Try it | Each line from the one containing "Screen dimensions: 690x410" to the end of the listing below must be retyped exactly, with no line left out and none added.

(Task input begins)

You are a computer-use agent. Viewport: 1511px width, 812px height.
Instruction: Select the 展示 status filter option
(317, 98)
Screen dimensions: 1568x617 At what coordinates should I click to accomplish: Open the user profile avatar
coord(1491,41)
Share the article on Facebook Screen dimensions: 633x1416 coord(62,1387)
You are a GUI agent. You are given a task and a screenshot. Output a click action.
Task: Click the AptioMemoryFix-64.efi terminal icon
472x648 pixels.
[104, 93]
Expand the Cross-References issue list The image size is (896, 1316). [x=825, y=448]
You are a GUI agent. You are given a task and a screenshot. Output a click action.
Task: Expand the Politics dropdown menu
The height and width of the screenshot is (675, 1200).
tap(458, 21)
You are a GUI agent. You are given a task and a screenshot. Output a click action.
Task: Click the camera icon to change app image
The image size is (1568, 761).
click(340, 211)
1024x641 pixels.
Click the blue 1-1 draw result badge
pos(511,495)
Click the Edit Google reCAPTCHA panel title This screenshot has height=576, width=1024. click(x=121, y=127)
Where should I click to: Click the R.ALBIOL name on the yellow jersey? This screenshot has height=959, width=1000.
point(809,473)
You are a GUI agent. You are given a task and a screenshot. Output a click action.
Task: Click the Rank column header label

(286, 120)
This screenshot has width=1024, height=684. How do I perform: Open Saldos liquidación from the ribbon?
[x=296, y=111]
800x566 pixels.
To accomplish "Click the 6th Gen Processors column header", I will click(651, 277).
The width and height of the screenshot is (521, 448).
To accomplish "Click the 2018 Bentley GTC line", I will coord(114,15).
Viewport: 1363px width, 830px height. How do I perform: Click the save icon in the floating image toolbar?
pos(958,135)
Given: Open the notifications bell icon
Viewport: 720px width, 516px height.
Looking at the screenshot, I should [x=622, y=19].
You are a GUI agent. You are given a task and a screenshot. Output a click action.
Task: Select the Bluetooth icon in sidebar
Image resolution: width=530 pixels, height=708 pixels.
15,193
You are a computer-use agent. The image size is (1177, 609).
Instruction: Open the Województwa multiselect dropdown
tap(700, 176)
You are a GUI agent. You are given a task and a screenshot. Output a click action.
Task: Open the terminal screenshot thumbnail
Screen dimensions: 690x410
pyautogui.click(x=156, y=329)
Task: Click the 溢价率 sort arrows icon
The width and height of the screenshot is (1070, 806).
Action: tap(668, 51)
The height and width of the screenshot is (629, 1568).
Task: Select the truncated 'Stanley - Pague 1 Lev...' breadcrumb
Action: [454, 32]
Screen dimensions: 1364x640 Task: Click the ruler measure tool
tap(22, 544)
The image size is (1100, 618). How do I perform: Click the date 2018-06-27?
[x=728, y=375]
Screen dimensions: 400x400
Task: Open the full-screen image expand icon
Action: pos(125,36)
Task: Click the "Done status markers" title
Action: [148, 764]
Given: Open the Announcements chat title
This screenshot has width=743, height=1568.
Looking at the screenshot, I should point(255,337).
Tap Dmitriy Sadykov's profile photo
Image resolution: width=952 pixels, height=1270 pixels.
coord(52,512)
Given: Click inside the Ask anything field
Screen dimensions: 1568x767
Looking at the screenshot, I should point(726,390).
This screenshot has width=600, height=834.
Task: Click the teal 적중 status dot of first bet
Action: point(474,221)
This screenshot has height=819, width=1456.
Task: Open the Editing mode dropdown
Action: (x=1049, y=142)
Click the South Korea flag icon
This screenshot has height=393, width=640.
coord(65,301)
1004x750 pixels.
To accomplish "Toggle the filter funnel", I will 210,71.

(Task input ends)

Answer |
Screen dimensions: 690x410
pyautogui.click(x=156, y=329)
Task: Click the 溢价率 sort arrows icon
The width and height of the screenshot is (1070, 806).
Action: tap(668, 51)
The height and width of the screenshot is (629, 1568).
Task: Select the truncated 'Stanley - Pague 1 Lev...' breadcrumb
Action: [454, 32]
Screen dimensions: 1364x640 Task: Click the ruler measure tool
tap(22, 544)
The image size is (1100, 618). How do I perform: Click the date 2018-06-27?
[x=728, y=375]
Screen dimensions: 400x400
Task: Open the full-screen image expand icon
Action: pos(125,36)
Task: Click the "Done status markers" title
Action: [148, 764]
Given: Open the Announcements chat title
This screenshot has width=743, height=1568.
Looking at the screenshot, I should point(255,337).
Tap Dmitriy Sadykov's profile photo
Image resolution: width=952 pixels, height=1270 pixels.
coord(52,512)
Given: Click inside the Ask anything field
Screen dimensions: 1568x767
Looking at the screenshot, I should point(726,390).
This screenshot has width=600, height=834.
Task: Click the teal 적중 status dot of first bet
Action: point(474,221)
This screenshot has height=819, width=1456.
Task: Open the Editing mode dropdown
Action: (x=1049, y=142)
Click the South Korea flag icon
This screenshot has height=393, width=640.
coord(65,301)
1004x750 pixels.
To accomplish "Toggle the filter funnel", I will 210,71.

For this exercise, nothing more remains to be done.